Copy nothing but the lines below running from the line containing "This screenshot has width=906, height=513." through the line containing "Task: Open the すべて status filter dropdown", both end lines included.

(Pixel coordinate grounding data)
§ §

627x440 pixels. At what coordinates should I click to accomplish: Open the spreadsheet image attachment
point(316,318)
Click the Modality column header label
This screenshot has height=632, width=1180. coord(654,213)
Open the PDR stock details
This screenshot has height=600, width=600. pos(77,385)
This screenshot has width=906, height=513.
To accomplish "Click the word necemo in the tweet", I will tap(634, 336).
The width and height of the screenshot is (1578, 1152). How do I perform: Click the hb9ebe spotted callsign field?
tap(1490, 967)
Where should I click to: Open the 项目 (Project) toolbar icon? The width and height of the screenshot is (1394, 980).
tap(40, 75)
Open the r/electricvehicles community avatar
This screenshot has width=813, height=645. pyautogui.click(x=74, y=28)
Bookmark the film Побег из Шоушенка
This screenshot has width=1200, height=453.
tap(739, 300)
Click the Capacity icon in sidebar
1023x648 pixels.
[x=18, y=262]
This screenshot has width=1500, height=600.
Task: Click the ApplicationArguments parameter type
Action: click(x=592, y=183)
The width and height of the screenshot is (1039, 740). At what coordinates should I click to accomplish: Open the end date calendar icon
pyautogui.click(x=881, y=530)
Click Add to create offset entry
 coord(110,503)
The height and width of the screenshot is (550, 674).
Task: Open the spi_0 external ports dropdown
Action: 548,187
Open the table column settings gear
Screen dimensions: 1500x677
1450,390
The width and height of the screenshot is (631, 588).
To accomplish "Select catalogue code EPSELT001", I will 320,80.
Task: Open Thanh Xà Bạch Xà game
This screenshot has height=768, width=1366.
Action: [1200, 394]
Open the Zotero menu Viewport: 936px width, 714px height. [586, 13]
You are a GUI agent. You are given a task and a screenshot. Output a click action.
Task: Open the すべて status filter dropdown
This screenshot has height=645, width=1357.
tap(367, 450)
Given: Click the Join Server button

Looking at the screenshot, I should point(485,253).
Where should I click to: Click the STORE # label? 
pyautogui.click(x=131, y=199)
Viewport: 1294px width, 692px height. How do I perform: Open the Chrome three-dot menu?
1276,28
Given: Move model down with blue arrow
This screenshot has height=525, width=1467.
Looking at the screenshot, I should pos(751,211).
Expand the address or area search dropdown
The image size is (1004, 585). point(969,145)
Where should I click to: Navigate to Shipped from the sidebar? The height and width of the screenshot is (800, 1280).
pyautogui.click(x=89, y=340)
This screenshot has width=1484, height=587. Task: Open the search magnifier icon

§ §

▸ **OUTPUT OF THE TASK**
This screenshot has width=906, height=513.
To accomplish "Click the word necemo in the tweet", I will tap(634, 336).
The width and height of the screenshot is (1578, 1152). How do I perform: Click the hb9ebe spotted callsign field?
tap(1490, 967)
Where should I click to: Open the 项目 (Project) toolbar icon? The width and height of the screenshot is (1394, 980).
tap(40, 75)
Open the r/electricvehicles community avatar
This screenshot has width=813, height=645. pyautogui.click(x=74, y=28)
Bookmark the film Побег из Шоушенка
This screenshot has width=1200, height=453.
tap(739, 300)
Click the Capacity icon in sidebar
1023x648 pixels.
[x=18, y=262]
This screenshot has width=1500, height=600.
Task: Click the ApplicationArguments parameter type
Action: click(x=592, y=183)
The width and height of the screenshot is (1039, 740). At what coordinates should I click to accomplish: Open the end date calendar icon
pyautogui.click(x=881, y=530)
Click Add to create offset entry
 coord(110,503)
The height and width of the screenshot is (550, 674).
Task: Open the spi_0 external ports dropdown
Action: 548,187
Open the table column settings gear
Screen dimensions: 1500x677
1450,390
The width and height of the screenshot is (631, 588).
To accomplish "Select catalogue code EPSELT001", I will 320,80.
Task: Open Thanh Xà Bạch Xà game
This screenshot has height=768, width=1366.
Action: [1200, 394]
Open the Zotero menu Viewport: 936px width, 714px height. [586, 13]
You are a GUI agent. You are given a task and a screenshot. Output a click action.
Task: Open the すべて status filter dropdown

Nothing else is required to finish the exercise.